A review by speesh
The Whitehall Mandarin by Edward Wilson

5.0

For an old Cold War spy (novel-reading) warrior like me, I really can’t resist books that come with recommendations like, “The thinking person’s John le Carré” and especially when it is described as an “old fashioned spy story.” Drawback is, many of the ones I go through with that their outside, can’t deliver on the inside.

With 'The Whitehall Mandarin’, Edward Wilson delivers. It’s a dramatic step up from the bright shiny, trashy, 'me-too’ thrillers one sees so (too) many of. There’s a depth of ambition, an understated confidence, an assurance and understanding of nuance, that makes it simply a delight to read. I was hooked (lined and sinkered) from the first page and kept spellbound to the last.

The story begins in 1957, though is still feeling echoes of the Second World War, 1948 and one Lady Penelope Somer’s time in Malaysia. She later becomes the first woman to be Permanent Under Secretary of State - effectively head - at the Ministry of Defence and is also the character around whom the story ultimately revolves. However, she’s not the story’s main figure, dare I say. That honour goes to William Catesby - he’s the one with most page-time here anyway. He shares his name with one of English history's most infamous traitors, Robert Catesby (I didn’t know that either), one of the ringleaders of the Gunpowder Plot of 5 November, 1605. That slight ancestral problem aside, our Catesby is an SIS officer who, as his colleagues - on both sides - frequently point out, is a working class lad from a nondescript East Anglian fishing village, with slight socialist tendencies that are now somewhat at odds with his chosen profession and especially the social circles in which he now operates. He is, as opposed to his not so illustrious predecessor, employed to track spies and traitors down, rather than recruit them. Although, hmmm…maybe…Anyway, as the story begins, we do indeed find him working to uncover a traitor. An American one. One the scientists and Naval officers he’s recruited, think is passing their information on to the Americans. Their information is being passed it on alright - but to the Russians. And that first double blind, is it a double - or triple bluff - should set you up nicely in the frame of mind to wrestle with the twists and tangles the plot will have you tied up in later. Catesby and the British SIS roll the American and his network up and pass him over to the US authorities, who bundle him off back ‘home’ to the States for further ‘processing.’ End of problem. Except it isn’t. It’s just the start. And becomes a problem on both sides of the Atlantic and all the way over to the far East.

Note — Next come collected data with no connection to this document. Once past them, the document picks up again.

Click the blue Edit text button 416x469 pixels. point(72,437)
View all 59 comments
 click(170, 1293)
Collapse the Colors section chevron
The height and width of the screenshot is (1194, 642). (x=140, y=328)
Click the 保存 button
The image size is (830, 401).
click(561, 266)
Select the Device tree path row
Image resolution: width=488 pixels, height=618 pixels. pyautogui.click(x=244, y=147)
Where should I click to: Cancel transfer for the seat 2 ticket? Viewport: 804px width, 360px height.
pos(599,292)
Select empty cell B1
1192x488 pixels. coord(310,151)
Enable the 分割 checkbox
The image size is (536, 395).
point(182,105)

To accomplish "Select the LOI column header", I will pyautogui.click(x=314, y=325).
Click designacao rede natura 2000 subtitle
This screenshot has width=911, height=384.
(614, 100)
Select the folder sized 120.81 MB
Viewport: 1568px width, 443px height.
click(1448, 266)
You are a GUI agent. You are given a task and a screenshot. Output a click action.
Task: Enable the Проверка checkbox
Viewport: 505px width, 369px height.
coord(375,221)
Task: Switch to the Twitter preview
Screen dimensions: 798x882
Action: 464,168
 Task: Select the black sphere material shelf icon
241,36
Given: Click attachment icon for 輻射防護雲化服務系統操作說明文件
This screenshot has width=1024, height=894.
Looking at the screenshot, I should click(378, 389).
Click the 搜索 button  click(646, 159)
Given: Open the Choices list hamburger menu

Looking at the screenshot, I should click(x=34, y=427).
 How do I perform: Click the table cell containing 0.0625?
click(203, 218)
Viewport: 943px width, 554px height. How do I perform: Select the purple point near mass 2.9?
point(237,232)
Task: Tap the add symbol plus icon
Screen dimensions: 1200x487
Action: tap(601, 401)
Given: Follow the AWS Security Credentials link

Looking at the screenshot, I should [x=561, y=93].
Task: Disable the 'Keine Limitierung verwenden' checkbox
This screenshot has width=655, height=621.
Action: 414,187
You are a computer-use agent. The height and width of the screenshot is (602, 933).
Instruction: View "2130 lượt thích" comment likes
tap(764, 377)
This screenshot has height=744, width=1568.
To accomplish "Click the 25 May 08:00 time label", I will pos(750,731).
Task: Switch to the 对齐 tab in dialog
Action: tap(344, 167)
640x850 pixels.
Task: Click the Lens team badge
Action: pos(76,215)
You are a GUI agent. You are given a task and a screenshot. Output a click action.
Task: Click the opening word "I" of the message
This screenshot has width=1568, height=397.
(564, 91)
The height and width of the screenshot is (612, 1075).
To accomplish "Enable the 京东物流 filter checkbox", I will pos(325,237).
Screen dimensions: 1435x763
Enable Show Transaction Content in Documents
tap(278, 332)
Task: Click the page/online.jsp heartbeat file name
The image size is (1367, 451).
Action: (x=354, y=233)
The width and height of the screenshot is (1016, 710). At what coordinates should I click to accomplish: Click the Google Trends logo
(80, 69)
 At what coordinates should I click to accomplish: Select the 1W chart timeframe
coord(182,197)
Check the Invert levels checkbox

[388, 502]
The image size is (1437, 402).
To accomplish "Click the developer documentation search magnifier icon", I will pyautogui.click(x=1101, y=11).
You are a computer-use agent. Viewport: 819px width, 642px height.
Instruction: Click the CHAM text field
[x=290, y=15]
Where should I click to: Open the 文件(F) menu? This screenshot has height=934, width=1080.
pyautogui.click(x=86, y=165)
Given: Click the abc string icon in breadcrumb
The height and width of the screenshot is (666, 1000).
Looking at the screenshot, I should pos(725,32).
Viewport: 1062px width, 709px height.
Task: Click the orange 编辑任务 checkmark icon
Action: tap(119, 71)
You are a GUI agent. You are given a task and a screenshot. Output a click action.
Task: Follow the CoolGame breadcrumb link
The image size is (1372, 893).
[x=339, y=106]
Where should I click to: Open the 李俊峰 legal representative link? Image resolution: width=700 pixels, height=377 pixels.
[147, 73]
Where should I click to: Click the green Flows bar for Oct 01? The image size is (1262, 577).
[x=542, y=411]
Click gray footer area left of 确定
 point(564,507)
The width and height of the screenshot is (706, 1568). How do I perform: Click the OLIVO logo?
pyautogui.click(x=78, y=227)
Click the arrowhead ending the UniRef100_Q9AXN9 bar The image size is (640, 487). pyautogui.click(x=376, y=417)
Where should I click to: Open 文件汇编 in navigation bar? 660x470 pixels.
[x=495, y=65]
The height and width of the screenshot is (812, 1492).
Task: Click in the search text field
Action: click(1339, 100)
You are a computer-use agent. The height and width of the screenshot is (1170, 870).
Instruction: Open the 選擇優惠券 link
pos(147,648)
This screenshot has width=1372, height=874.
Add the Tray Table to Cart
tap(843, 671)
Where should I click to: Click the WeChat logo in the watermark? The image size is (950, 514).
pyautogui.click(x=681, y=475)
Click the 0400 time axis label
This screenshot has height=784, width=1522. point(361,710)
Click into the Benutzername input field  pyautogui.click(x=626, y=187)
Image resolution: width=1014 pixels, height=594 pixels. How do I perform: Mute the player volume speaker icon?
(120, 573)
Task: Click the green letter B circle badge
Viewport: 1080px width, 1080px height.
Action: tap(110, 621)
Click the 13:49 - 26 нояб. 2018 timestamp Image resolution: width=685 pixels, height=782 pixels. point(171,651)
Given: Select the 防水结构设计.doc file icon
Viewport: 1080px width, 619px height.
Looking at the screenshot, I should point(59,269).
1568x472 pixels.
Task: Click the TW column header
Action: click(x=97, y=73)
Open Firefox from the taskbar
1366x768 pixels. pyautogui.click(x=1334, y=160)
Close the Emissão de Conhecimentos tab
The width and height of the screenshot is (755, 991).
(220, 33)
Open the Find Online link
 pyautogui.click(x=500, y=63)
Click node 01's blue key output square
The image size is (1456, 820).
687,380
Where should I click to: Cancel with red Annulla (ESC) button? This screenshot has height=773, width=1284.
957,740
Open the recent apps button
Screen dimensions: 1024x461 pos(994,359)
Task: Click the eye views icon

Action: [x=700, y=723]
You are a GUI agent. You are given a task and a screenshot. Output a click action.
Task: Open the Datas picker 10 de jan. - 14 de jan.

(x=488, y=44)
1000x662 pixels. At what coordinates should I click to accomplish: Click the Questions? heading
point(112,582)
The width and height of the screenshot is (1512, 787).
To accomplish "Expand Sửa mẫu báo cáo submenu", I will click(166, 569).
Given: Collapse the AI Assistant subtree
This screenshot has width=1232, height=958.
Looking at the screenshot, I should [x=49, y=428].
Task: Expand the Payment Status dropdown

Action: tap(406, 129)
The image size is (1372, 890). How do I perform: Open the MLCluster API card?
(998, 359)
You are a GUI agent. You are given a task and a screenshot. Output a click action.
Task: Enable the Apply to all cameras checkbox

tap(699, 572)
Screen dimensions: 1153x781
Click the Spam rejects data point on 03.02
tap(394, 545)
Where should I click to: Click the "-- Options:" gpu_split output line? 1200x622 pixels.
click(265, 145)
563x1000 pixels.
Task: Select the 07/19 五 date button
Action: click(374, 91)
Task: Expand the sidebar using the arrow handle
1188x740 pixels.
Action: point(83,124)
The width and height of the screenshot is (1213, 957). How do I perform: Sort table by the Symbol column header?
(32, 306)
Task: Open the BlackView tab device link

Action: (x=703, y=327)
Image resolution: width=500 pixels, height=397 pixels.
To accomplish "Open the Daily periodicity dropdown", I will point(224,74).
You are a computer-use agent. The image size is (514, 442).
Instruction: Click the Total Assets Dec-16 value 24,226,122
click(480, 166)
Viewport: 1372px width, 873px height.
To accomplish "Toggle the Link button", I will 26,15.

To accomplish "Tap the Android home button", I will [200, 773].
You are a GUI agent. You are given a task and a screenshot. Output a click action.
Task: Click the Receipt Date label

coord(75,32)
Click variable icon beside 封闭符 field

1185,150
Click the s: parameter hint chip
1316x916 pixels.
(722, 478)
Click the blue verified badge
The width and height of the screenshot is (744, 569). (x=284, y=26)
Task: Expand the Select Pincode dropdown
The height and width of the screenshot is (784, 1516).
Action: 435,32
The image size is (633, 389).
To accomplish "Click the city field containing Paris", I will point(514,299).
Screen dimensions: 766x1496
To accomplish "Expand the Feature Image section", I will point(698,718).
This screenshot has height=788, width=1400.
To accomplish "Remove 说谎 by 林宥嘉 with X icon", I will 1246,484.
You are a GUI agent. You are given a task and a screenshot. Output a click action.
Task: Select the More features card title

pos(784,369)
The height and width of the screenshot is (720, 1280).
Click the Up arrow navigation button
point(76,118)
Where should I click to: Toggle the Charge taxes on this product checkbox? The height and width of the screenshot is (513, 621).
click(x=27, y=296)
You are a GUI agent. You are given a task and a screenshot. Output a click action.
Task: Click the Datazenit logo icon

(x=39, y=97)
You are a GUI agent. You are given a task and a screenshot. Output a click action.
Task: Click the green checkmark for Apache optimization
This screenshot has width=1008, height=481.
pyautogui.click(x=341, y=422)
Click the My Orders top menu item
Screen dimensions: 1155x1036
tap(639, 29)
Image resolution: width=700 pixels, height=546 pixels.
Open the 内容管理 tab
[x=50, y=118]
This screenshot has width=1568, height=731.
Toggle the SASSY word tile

It is a beguiling and entrancing tale, that weaves itself deftly in and out of the main events and political flash-points of the late ’50’s and ’60’s. From the fall-out after World War II, the start of the Cold War, the Bay of Pigs ‘debacle’ (depending on where you saw it from), to the Cuban missile crisis, the assassination of JFK, the Profumo affair, the Paris riots and on to the disaster that was the corporate sponsored mess of the Vietnam War. A war the biggest superpower in the world couldn’t hope to win, but didn’t dare admit it. Especially to itself. The story snakes and twists its way along the corridors of power and through seedy parties in stately homes full of people who should know better, but had enough influence that they really didn’t need to worry whether they needed to care, to end up amid the jungles of Vietnam and finally, the minefields of Whitehall. Phew! There is undoubtedly a lot going on in and a lot to take from this wonderful novel. Primarily, I thought anyway, how an individuals idealism has to be sacrificed to ‘realpolitik’ when national strategy becomes involved. The price paid by individuals caught up in the great game - those further down the pile, as well as those at the top. That ‘realpolitik', as the book says a couple of times, derives in part from the mantra; ‘our enemy’s enemy is our friend.” When expedient reality intrudes on political ideals - as many of the characters, from Catesby to Cauldwell, to Miranda to the USA and Vietnam, find out. Often at the cost of a ‘Faustian pact with Satan.’ (I knew studying Christopher Marlowe at school would come in handy one day!).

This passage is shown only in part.